* begin Data supplied *
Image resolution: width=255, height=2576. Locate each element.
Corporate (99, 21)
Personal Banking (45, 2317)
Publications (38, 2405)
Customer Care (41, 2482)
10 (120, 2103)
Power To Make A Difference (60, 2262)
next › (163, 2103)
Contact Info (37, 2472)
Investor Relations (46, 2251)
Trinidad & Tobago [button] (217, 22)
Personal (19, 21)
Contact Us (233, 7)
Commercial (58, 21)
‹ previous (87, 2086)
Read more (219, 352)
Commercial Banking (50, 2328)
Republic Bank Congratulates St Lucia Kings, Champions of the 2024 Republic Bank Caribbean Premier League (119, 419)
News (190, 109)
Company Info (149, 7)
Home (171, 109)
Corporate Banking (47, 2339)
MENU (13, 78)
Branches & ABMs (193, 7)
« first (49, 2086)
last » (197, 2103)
* end Data supplied *
* begin Data supplied *
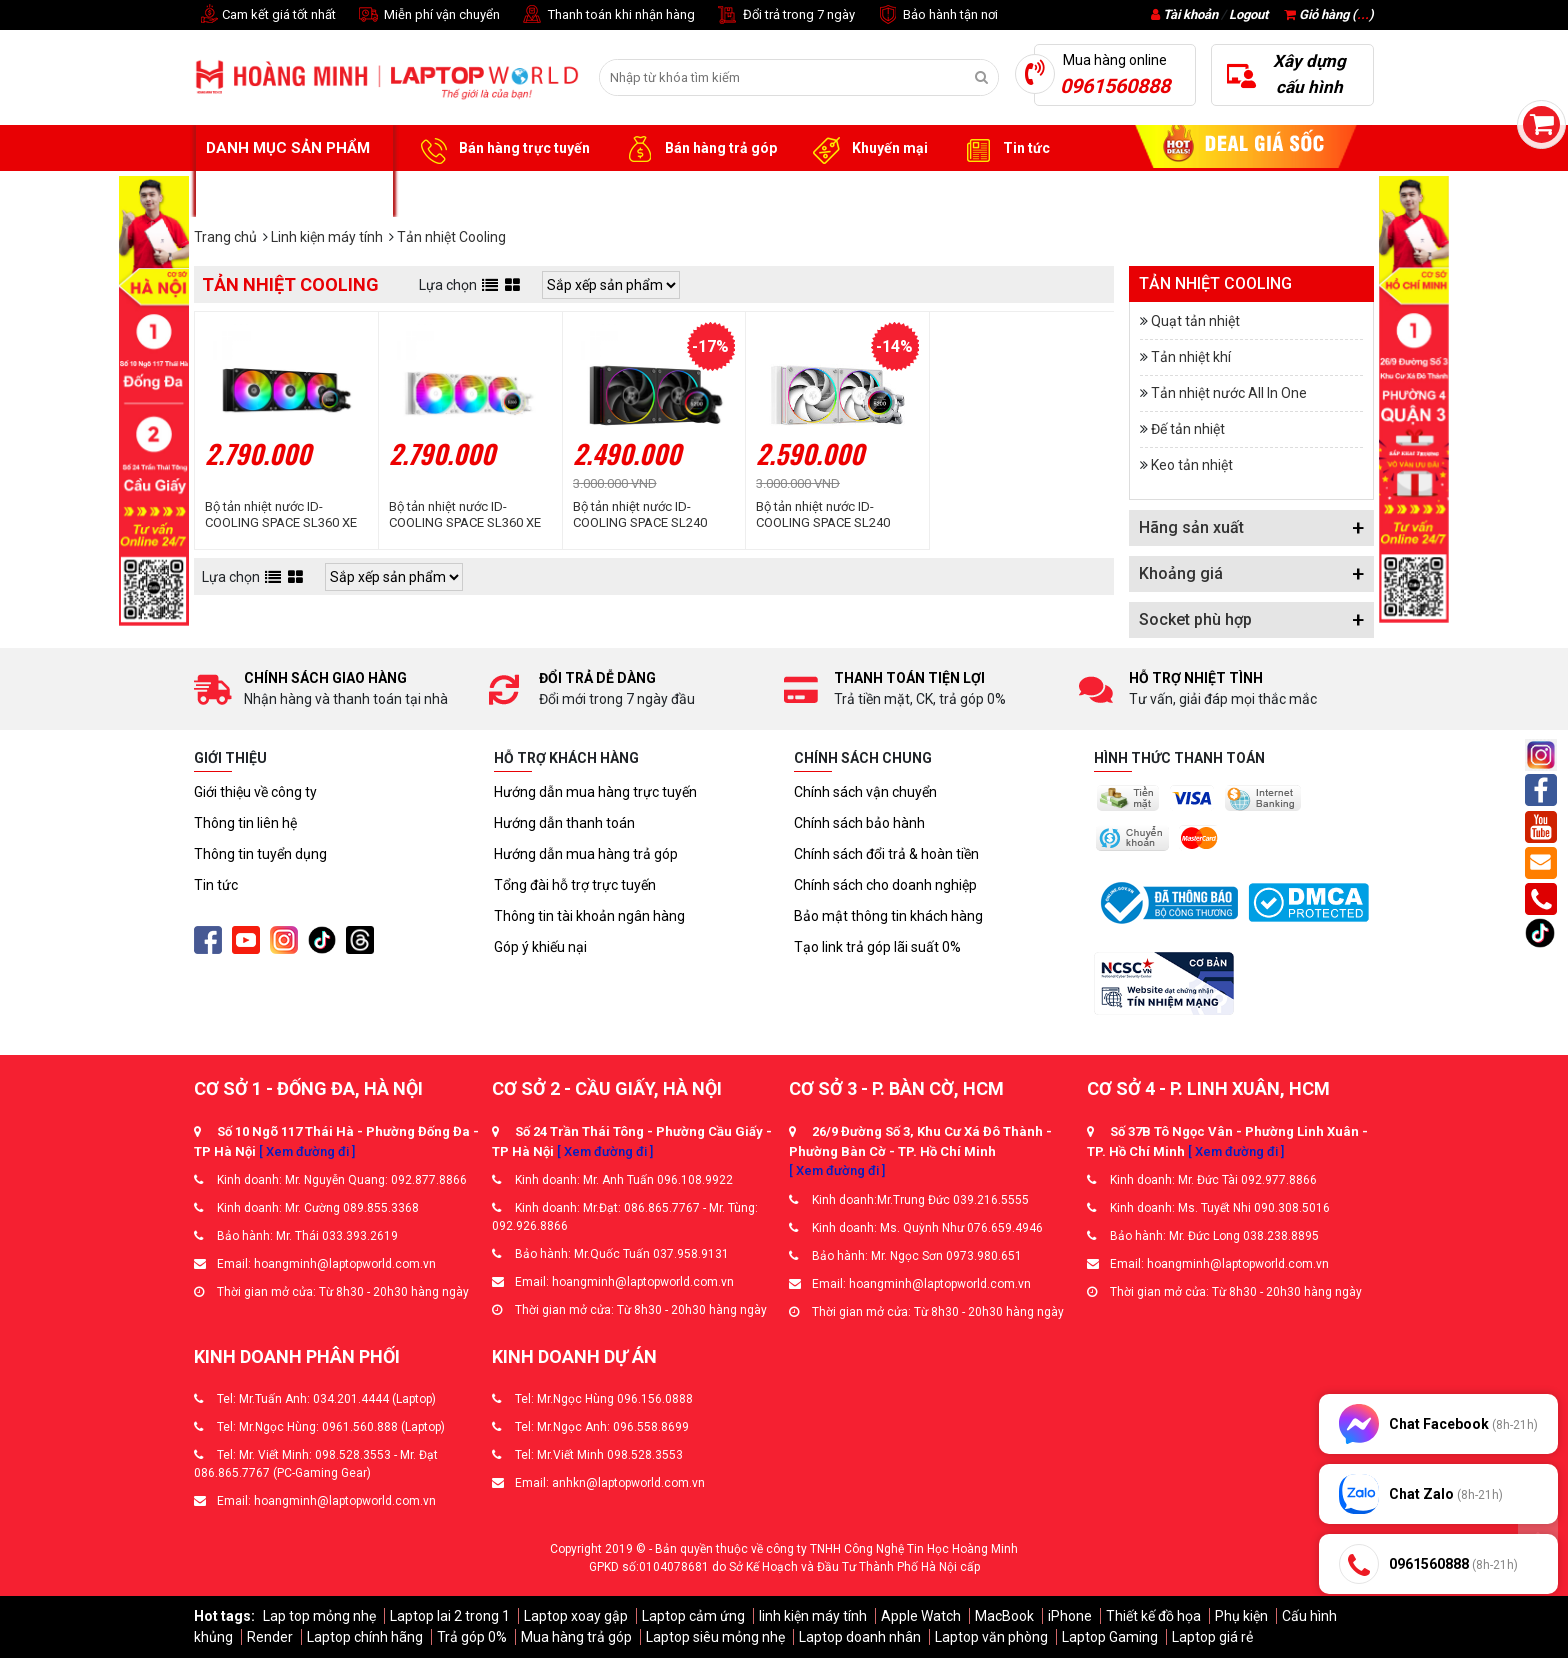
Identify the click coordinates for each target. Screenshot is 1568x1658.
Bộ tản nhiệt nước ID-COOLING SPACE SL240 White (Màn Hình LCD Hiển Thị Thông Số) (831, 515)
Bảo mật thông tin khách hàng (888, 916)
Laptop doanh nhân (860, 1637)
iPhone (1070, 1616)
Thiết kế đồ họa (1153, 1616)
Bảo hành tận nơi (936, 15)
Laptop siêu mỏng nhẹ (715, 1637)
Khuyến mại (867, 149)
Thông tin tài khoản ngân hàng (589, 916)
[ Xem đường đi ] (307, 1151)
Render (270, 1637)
* end Data supplied *
> To be done: Find each line in the data above that contains the string "Banking" with matching capitalization, and copy those lines.

> Written answer:
Personal Banking (45, 2317)
Commercial Banking (50, 2328)
Corporate Banking (47, 2339)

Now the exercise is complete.